Google Groups no longer supports new Usenet posts or subscriptions. Historical content remains viewable.
Dismiss

Can't print Chinese to HTTP

1,033 views
Skip to first unread message

Gnarlodious

unread,
Nov 30, 2009, 7:36:17 AM11/30/09
to pytho...@python.org
Hello.
The "upgrade to Python 3.1 has been disaster so far. I can't figure out how to print Chinese to a browser. If my script is:

#!/usr/bin/python
print("Content-type:text/html\n\n")
print('晉')

the Chinese string simply does not print. It works in interactive Terminal no problem, and also works in Python 2.6 (which my server is still running) in 4 different browsers. What am I doing wrong? BTW searched Google for 2 days no solution, if this doesn't get solved soon I will have to roll back to 2.6.

Thanks for any clue.

-- Gnarlie
http://Gnarlodious.com


"Martin v. Löwis"

unread,
Nov 30, 2009, 7:53:13 AM11/30/09
to

In the CGI case, Python cannot figure out what encoding to use for
output, so it raises an exception. This exception should show up in
the error log of your web server, please check.

One way of working around this problem is to encode the output
explicitly:

#!/usr/bin/python
print("Content-type:text/plain;charset=utf-8\n\n")
sys.stdout.buffer.write('晉\n'.encode("utf-8"))

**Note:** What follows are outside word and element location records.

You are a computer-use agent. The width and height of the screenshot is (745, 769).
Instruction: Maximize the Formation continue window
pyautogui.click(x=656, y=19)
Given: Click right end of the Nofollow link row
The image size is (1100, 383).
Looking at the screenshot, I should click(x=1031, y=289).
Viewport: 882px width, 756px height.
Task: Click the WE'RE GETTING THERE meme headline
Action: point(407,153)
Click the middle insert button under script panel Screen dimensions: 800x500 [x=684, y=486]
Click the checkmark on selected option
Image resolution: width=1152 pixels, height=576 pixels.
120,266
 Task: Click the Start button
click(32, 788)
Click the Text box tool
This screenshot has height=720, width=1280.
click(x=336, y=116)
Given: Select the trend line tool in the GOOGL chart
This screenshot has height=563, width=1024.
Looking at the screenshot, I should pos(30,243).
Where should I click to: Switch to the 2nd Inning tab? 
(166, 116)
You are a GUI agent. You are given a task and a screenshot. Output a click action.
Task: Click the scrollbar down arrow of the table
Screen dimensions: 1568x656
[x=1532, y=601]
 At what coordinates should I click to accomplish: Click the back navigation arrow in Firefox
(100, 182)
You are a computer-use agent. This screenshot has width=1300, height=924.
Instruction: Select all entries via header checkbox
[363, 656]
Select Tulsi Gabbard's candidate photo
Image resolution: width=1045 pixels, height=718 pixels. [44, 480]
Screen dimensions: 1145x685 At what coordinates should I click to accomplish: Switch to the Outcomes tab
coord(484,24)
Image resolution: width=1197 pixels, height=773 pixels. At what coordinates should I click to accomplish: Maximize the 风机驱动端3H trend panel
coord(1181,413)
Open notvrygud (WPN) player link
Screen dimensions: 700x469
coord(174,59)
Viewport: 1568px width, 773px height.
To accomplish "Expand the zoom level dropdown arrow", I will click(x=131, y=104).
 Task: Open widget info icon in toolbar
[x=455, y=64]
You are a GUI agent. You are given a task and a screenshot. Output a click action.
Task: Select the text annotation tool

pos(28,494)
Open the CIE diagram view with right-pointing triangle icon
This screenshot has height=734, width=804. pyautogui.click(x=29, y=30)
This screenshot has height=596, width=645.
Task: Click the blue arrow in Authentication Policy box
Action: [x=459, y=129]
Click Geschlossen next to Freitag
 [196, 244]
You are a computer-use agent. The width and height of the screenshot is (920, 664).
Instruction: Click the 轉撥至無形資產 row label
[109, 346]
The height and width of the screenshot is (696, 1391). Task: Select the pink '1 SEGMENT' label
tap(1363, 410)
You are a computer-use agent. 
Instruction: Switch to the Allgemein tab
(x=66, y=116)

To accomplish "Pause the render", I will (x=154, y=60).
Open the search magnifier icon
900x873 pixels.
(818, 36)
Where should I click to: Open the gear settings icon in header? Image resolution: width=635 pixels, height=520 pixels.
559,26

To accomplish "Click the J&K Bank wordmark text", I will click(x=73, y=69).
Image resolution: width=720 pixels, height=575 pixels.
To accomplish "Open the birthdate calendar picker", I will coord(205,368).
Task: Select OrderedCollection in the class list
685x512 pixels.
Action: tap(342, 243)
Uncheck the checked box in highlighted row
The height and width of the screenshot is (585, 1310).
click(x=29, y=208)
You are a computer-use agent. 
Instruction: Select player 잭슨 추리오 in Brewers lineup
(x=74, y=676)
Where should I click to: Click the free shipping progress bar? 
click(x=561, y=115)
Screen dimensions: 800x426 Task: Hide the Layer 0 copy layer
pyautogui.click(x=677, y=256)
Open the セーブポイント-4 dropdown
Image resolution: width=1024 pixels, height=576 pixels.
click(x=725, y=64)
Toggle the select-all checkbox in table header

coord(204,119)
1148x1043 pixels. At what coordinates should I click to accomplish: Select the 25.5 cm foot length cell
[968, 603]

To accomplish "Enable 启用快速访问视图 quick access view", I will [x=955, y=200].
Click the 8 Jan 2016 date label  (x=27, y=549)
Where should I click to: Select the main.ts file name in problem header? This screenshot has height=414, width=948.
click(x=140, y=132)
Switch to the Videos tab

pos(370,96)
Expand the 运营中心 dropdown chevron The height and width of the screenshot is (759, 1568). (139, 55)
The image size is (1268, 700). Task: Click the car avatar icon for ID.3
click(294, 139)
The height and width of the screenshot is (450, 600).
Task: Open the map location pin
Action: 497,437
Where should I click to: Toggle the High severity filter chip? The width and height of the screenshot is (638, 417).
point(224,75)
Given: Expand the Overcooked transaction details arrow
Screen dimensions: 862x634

FWIW, the Content-type in your example is wrong in two ways:
what you produce is not HTML, and the charset parameter is
missing.

Regards,
Martin

Gnarlodious

unread,
Nov 30, 2009, 12:05:16 PM11/30/09
to
Thanks for the help, but it doesn't work. All I get is an error like:

UnicodeEncodeError: 'ascii' codec can't encode character '\\u0107' in
position 0: ordinal not in range(128)

It does work in Terminal interactively, after I import the sys module.
But my script doesn't act the same. Here is my entire script:

#!/usr/bin/python
print("Content-type:text/plain;charset=utf-8\n\n")

import sys


sys.stdout.buffer.write('晉\n'.encode("utf-8"))

All I get is the despised "Internal Server Error" with Console
reporting:

malformed header from script. Bad header=\xe6\x99\x89

Strangely, if I run the script in Terminal it acts as expected.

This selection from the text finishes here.